MATERIALS AND METHODS
Transcriptomic and proteomic sequencing

Liver tissue samples were collected from the three groups of mice. Upon verification of RNA integrity and purity, the isolated mRNA underwent controlled fragmentation and was utilized as a template for reverse transcription initiation with random hexamer oligonucleotides to generate first-strand cDNA. Second-strand cDNA was then synthesized and purified. The generated double-stranded cDNA was subjected to end repair, adenylation, and adapter ligation, followed by size selection. Finally, polymerase chain reaction amplification was performed to generate the cDNA library. For proteomic analysis, the workflow included protein extraction, peptide digestion, and data acquisition via liquid chromatography-tandem mass spectrometry. All experimental data underwent rigorous quality control and were analyzed using bioinformatics approaches. The software utilized was Cytoscape version 3.10.3 and R Studio 4.3.2 (https://cn.string-db.org).
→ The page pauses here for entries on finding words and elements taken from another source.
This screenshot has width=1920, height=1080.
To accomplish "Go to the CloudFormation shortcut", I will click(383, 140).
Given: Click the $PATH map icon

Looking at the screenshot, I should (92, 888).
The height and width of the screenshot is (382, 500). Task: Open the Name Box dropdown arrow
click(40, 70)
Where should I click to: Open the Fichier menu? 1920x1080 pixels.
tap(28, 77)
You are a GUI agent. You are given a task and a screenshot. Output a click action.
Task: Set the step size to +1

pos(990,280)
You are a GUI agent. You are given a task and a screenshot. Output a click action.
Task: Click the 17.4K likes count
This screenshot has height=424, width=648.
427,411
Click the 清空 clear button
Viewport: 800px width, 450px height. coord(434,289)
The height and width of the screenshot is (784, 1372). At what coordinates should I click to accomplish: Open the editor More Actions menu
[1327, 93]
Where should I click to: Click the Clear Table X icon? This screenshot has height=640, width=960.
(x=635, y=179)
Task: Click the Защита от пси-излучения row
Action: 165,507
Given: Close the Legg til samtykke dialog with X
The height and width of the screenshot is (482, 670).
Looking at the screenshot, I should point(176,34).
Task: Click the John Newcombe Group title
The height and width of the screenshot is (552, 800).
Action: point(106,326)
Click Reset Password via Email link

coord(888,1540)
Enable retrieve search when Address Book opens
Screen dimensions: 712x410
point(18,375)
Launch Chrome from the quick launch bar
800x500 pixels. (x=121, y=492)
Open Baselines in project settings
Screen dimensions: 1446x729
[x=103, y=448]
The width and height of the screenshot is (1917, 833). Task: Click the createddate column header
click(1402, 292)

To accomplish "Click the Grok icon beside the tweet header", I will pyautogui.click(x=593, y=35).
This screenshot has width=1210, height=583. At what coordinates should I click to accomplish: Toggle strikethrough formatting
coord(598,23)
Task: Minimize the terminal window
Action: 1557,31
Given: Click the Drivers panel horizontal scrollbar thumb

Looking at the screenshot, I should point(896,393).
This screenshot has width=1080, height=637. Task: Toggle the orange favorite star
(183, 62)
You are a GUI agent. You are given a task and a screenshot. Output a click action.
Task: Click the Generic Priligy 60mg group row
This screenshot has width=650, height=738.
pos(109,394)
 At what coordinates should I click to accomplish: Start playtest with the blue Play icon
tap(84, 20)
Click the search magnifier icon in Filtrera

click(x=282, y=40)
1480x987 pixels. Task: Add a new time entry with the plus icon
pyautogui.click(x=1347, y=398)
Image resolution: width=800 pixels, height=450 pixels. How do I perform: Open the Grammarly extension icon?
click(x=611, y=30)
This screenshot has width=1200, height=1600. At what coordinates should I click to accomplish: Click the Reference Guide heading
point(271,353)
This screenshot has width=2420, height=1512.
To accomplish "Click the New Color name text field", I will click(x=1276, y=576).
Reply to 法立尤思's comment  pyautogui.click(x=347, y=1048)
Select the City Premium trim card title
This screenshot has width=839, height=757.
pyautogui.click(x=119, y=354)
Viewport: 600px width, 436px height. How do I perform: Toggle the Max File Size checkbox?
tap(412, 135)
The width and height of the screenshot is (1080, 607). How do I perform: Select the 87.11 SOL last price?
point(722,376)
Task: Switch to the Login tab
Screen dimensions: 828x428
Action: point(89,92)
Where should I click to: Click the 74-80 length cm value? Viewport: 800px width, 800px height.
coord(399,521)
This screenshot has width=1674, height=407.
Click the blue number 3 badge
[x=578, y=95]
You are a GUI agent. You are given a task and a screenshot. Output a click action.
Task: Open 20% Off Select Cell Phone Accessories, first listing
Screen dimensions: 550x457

Transcriptomic and proteomic data were adjusted for false discovery rate (FDR) using the Benjamini-Hochberg method, with significance defined as adjusted P < 0.05. Differentially expressed genes (DEGs) and proteins were identified using |log2fold change| > 1 and adjusted P < 0.05 (Benjamini-Hochberg FDR correction). Principal component analysis (PCA) was performed with R package ‘DESeq2’ after variance-stabilizing transformation. Raw RNA sequencing data were normalized by transcripts per million, and proteomic data were processed with MaxQuant (v 2.0.3) using label-free quantification.

Reagents and antibodies

Carbon tetrachloride (CCl₄; CAS No. 56-23-5) and corn oil were purchased from MedChemExpress. The following primary antibodies were purchased from Proteintech (Wuhan, China): lactate dehydrogenase A (LDHA) rabbit polyclonal antibodies (19987-1-AP), 6-phosphofructo-2-kinase/fructose-2,6-biphosphatase 3 (PFKFB3) rabbit polyclonal antibodies (13763-1-AP), FAK mouse monoclonal antibodies (66258-1-Ig), FBP1 mouse monoclonal antibodies (12842-1-AP), collagen type I (COL1) mouse monoclonal antibodies (66761-1-Ig), alpha smooth muscle actin (α-SMA) rabbit polyclonal antibodies (14395-1-AP), hexokinase 2 (HK2) mouse monoclonal antibodies (66974-1-Ig), pyruvate kinase M2 (PKM2) mouse monoclonal antibodies (60268-1-Ig), and β-actin (23660-1-AP). pY397-FAK (AF3398) rabbit polyclonal antibody was obtained from Affinity Biosciences (Cincinnati, OH, United States). Recombinant FBP1 protein (HY-P70275) and PF562271 were obtained from MedChemExpress. All other chemicals and reagents were obtained from Servicebio (Wuhan, China).

Human liver tissues

Non-tumorous liver tissue samples were obtained from liver transplant patients undergoing hepatobiliary surgery. Inclusion criteria: Patients aged 18-70 years with LF, diagnosed via imaging and confirmed by two pathologists. Exclusion criteria: Patients with diabetes mellitus, liver glycogen deposition, and other diseases affecting glucose metabolism were excluded. Patients who had used insulin or antidiabetic drugs in the past 3 months, and those with thyroid diseases and other diseases affecting metabolism were also excluded. The research received approval from the Biomedical Ethics Committee of Guizhou Medical University (Guizhou, China), and all procedures were conducted in accordance with the Declaration of Helsinki principles. Informed consent was obtained from all subjects and/or their legal guardian(s) for the use of human liver tissues.

Animal studies

The experimental protocols involving animals were performed in strict compliance with the Animal Research: Reporting of In Vivo Experiments (ARRIVE) criteria and received ethical clearance from the Institutional Animal Care and Use Committee at Guizhou Medical University (Ethical Approval No: 2403086). Adult male C57BL/6 mice were acquired from Tengxin Biotechnology (Chongqing, China) and maintained in specific pathogen-free facilities with the following regulated environmental parameters: Temperature maintained at 22 ± 2 °C and a 12/12-hour photoperiod. Six mice were housed per cage with soft bedding and acclimated for 2 days before the experiments. To induce LF, healthy male mice (8-11 weeks old, 20 ± 3 g) were intraperitoneally injected with a 10% CCl₄-corn oil solution (15 μL/g) three times a week for 6 weeks. Control mice received corn oil injections (15 μL/g) following the same schedule. Animals receiving PF562271 (administered orally at 30 mg/kg daily, suspended in methylcellulose solution) were maintained on a standard diet[20].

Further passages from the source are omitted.